Cientes do teste confirmando serem mãe e filha, Angélica marcou visitar Maria no último sábado. Numa viagem de quase seis horas de carro, deixou Brejo Alegre e chegou a Campo Mourão às 17h e 40 minutos. A mãe estava ansiosa, nervosa. Se arrumou e ficou na varanda da pequena casa, a tarde toda. Afinal, não é todo dia que se encontra com o passado. E, principalmente, com uma filha, desaparecida há 42 anos.
Então, naquele fim de tarde frio, um carro preto surge na rua. Passa devagar pela casa número 644. “Eu acho que é ela”, disse Maria, completamente, ouriçada. Mas o carro segue. Lá na frente, faz a volta. E retorna. O coração da mãe dispara. Ela sai à rua e vê o carro estacionar. Sem esperar, caminha até o veículo. Uma moça sai do banco da frente e pergunta: “Aqui mora Maria? Trouxe uma encomenda pra ela”. Já com lágrimas a cair, Maria vê a filha abrir a porta de trás e sair.
Foram cinco minutos abraçadas. Nenhuma única palavra. Um abraço verdadeiro, forte, emocionante. As duas choraram sem parar. Mas não era choro de tristeza, não. Eram lágrimas guardadas por 42 anos. Eram lágrimas de felicidade. Era um sentimento mantido, guardado há anos. O abraço parecia ser interminável. E contagiou a todos.
“Agora estamos juntas. Quero resgatar o tempo que perdemos”, revelou Angélica. Ela estava ao lado de um dos filhos, o neto de Maria. Ainda no domingo, Maria embarcou no carro, agora, para Brejo Alegre, onde a filha reside. Deve permanecer alguns dias, pra conhecer a turminha que tanto procurou.
De acordo com informações, ainda em 1980, a menina, que foi registrada como Jaqueline, nascida em 25 de julho de 1979, passou a ser nominada como Angélica. No novo registro, sua data de nascimento passou a ser 9 de março de 1979. A mãe que adotou Angélica se chamava Ilena e, na época, trabalhava em um circo. Ela faleceu em 2017.

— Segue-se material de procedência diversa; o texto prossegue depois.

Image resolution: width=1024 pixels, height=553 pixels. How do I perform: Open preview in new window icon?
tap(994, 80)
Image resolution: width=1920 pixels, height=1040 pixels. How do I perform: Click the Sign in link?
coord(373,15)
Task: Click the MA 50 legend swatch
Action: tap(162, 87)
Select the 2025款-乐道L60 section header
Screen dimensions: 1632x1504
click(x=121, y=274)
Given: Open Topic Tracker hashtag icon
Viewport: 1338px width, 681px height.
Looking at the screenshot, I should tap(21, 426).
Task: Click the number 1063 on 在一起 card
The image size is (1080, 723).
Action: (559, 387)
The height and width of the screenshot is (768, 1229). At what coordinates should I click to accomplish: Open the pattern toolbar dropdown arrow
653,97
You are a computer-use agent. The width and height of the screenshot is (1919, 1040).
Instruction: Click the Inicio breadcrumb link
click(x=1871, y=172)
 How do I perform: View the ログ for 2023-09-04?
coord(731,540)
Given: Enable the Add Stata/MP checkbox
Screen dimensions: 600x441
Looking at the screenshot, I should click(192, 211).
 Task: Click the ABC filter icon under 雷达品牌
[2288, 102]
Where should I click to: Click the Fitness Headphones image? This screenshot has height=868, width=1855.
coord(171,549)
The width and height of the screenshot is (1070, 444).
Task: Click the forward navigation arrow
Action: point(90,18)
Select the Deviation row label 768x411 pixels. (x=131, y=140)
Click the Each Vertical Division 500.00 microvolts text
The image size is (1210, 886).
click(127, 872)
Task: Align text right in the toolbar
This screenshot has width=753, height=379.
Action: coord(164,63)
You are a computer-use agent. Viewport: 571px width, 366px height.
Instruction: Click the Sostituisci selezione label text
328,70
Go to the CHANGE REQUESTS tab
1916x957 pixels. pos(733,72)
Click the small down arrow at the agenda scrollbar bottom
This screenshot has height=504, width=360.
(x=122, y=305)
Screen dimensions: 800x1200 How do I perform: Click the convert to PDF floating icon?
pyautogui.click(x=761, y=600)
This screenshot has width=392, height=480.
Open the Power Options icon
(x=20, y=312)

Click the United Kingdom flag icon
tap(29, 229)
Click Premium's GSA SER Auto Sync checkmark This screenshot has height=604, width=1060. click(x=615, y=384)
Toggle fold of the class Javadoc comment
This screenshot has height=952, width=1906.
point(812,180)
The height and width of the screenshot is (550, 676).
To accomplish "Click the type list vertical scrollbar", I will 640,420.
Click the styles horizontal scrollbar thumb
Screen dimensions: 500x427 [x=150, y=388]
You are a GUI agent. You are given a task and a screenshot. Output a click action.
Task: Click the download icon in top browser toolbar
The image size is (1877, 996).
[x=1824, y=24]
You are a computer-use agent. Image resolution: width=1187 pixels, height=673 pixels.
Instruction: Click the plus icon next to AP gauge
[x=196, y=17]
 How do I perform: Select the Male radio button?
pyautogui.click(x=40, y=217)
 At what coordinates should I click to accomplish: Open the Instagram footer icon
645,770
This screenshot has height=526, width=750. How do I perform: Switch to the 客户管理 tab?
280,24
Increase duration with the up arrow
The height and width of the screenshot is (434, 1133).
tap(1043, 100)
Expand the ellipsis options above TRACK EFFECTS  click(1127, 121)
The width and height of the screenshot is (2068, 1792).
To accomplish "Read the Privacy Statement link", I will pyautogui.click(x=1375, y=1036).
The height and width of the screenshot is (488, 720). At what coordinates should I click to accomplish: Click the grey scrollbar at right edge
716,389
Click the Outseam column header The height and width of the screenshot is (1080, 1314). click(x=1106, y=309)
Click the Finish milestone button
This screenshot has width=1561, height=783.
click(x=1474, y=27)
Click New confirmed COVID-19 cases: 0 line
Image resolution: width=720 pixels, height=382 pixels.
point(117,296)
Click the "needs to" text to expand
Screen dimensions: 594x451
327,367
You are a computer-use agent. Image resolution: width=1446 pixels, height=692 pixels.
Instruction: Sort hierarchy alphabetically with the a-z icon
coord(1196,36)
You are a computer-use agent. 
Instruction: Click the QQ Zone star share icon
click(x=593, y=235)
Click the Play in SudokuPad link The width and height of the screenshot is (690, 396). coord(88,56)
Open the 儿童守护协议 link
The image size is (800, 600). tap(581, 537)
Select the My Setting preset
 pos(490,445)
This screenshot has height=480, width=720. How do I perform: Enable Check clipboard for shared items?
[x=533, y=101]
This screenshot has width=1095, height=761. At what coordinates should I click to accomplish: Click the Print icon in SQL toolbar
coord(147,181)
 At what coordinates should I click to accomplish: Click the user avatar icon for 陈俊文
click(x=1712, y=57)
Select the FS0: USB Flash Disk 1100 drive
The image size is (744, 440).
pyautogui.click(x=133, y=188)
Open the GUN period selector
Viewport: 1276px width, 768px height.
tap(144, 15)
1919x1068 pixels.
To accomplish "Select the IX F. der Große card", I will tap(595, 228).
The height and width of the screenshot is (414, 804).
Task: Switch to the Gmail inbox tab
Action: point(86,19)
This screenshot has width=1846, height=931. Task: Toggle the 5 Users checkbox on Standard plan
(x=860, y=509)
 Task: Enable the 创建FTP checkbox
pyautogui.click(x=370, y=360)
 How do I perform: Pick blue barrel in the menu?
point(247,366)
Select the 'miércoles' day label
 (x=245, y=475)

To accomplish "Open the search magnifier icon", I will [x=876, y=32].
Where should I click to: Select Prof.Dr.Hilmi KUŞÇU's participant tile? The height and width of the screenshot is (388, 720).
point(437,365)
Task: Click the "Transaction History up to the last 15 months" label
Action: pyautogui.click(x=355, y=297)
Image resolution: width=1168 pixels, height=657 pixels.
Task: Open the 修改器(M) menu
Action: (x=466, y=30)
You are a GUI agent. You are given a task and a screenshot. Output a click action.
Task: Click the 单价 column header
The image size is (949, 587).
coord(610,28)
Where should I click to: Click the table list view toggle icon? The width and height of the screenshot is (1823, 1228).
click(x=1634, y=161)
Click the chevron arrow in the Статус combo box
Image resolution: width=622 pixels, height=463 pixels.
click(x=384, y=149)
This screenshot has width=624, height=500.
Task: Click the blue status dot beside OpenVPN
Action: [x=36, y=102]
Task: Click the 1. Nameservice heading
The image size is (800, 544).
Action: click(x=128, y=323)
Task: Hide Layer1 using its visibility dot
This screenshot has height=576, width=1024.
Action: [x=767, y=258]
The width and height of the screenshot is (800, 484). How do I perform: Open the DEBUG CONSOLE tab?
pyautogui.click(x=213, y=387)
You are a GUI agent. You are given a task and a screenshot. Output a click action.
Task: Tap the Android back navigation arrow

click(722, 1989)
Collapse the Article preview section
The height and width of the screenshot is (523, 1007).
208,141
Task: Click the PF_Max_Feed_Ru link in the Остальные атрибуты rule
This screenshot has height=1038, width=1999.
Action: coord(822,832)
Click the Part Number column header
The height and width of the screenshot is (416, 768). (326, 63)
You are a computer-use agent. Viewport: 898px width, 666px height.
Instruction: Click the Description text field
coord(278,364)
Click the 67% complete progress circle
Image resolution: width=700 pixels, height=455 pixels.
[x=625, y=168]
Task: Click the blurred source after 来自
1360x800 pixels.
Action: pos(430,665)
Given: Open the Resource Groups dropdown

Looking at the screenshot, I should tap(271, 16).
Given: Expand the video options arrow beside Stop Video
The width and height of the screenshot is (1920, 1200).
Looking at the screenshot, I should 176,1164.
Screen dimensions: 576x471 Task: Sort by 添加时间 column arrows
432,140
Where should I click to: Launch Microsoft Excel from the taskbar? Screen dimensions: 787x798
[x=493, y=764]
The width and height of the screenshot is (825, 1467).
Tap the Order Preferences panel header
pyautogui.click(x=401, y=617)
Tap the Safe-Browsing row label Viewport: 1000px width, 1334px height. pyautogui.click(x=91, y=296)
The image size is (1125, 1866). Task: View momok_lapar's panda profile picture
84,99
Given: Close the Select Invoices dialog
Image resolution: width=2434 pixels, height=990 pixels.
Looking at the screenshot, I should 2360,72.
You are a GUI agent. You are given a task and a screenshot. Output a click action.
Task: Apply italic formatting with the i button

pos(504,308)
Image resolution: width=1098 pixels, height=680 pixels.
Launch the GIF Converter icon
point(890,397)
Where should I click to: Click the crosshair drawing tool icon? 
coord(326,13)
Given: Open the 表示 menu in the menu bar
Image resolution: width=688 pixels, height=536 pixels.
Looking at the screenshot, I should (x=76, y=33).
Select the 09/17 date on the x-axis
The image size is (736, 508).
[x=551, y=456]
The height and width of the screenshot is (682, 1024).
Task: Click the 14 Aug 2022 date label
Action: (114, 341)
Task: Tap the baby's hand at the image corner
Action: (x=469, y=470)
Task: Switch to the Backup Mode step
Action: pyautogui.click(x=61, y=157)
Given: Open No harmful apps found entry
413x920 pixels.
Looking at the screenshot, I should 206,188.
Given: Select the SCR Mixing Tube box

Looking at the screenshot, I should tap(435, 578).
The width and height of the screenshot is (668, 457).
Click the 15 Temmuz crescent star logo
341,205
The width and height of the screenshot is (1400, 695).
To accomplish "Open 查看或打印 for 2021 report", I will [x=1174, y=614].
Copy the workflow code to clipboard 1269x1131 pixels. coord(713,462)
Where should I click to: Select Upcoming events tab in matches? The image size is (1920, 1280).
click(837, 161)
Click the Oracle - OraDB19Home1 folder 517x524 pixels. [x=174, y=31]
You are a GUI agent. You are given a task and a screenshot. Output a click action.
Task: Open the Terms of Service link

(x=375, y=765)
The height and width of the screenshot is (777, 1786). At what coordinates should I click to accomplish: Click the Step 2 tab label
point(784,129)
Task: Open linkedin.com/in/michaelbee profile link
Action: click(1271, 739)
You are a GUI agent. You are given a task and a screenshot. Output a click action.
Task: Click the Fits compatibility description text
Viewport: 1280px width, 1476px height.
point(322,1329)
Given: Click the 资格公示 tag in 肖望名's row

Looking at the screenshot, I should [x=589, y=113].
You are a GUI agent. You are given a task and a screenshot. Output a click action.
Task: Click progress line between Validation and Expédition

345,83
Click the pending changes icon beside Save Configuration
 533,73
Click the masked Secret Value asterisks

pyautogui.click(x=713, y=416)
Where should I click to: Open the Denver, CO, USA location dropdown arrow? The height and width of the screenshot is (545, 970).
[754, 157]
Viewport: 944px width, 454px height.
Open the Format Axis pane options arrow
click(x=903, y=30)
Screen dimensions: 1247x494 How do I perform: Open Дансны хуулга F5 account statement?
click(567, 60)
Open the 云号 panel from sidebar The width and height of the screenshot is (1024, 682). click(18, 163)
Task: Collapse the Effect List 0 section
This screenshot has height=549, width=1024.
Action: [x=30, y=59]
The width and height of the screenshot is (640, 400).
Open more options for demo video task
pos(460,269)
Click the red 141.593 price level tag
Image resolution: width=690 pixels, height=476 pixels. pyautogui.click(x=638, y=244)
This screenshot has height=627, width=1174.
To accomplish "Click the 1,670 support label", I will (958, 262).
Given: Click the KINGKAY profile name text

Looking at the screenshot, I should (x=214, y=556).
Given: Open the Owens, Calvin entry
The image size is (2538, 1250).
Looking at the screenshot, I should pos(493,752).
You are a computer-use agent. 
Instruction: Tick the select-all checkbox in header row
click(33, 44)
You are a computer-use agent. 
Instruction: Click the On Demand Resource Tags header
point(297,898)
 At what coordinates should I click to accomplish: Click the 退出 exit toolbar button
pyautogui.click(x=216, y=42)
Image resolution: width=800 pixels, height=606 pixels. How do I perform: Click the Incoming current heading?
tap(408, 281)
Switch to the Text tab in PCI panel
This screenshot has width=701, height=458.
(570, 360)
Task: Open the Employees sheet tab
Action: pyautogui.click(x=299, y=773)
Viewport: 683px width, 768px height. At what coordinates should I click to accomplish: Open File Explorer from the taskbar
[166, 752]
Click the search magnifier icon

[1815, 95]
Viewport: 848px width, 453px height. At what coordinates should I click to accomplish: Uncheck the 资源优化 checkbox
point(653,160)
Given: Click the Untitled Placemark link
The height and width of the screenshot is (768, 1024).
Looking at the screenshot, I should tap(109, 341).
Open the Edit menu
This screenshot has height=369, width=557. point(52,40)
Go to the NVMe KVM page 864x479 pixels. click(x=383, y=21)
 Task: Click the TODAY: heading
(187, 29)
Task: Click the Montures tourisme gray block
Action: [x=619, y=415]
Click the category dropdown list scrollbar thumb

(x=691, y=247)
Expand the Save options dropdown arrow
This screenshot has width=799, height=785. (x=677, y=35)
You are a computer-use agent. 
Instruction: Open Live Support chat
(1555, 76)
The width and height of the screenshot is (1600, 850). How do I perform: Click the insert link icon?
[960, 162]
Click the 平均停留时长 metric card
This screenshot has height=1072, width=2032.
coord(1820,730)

No Paraná, Maria se casou e teve outros sete filhos. Atualmente, ela está com 61 anos e não trabalha, principalmente, devido a problemas de saúde. O companheiro, Rosivaldo, está afastado do serviço, com dores na coluna. Apesar de morarem em casa própria, bastante modesta, vivem com dificuldades financeiras. Uma vez ao mês são ajudados com uma cesta básica, fornecida pelo município. No entanto, agora, a falta de grana não representa nada diante da nova descoberta. Há motivos de sobra para festejar a vida.